Stimulus Aims to Pop Up Real Estate with Tax Credits
Two tax provisions in the stimulus bill are intended to help real estate and facility organizations.
The first deals with a provision called cancellation of debt (COD). Normally if a business owes $100 to a bank, for example, but can only pay $80, the $20 is taxed as income.
For the 2009 and 2010 calendar years, businesses can defer those taxes for five years. Once the time has elapsed, the taxes can be repaid over five years, rather than all at once, says David Pearce, vice president and counsel for the Real Estate Roundtable.
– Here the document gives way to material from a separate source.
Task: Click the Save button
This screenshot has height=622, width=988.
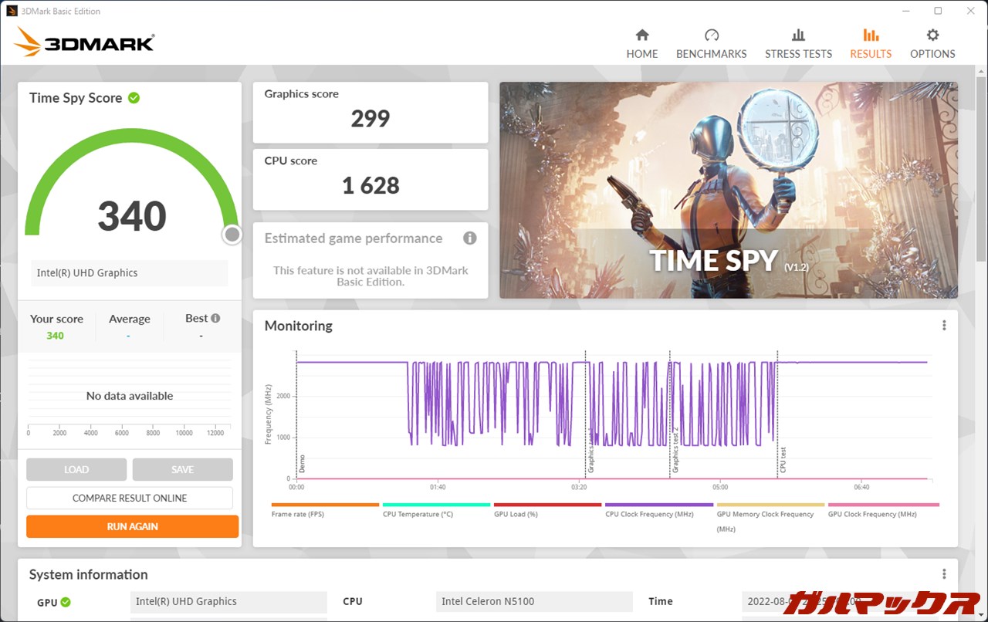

There is one caveat, says Charles Goulding, president of Energy Tax Savers, Inc. Some companies in today’s economy are facing liquidity problems. General Motors is a prominent example. Companies that already face a cash crunch may not want to further weaken their liquidity by paying down debt just for the tax benefits, Goulding says.
REITs and corporations are able to take advantage of the COD provision because it applies to debt-for-debt transactions and cash-for-debt, Pearce says.
A second tax provision in the bill extends a rule that allows companies to write off 50 percent of the cost of depreciable property acquired in 2009.
“The really nice thing about the bonus depreciation is that you can marry it with some of the other incentives in the bill to multiply the effect,” says Kyle Pitsor, vice president of government relations for the National Electrical Manufacturers Association.
The bonus depreciation provision doesn’t apply to all property though, Goulding says. For example, items that depreciate over the 39-year schedule, such as chillers or a building’s core and shell, can’t be counted for the bonus depreciation.
Normally when purchasing a building, a cost segregation study is performed to determine what items can be depreciated on a five-, seven- or 15-year schedule, Goulding says. Property types with shorter depreciation like systems furniture can qualify for the bonus deprecation provision, he says.
“This provision helps companies in a major way,” he says. “What it is going to do is push certain projects that might be on the bubble over the threshold.”
One way to get extra mileage out of the depreciation allowance is to combine it with incentives under EPAct, Goulding says.
“The first driver is energy cost savings,” he says. “But think of it as layering a cake. None of these programs should be looked at in a vacuum.”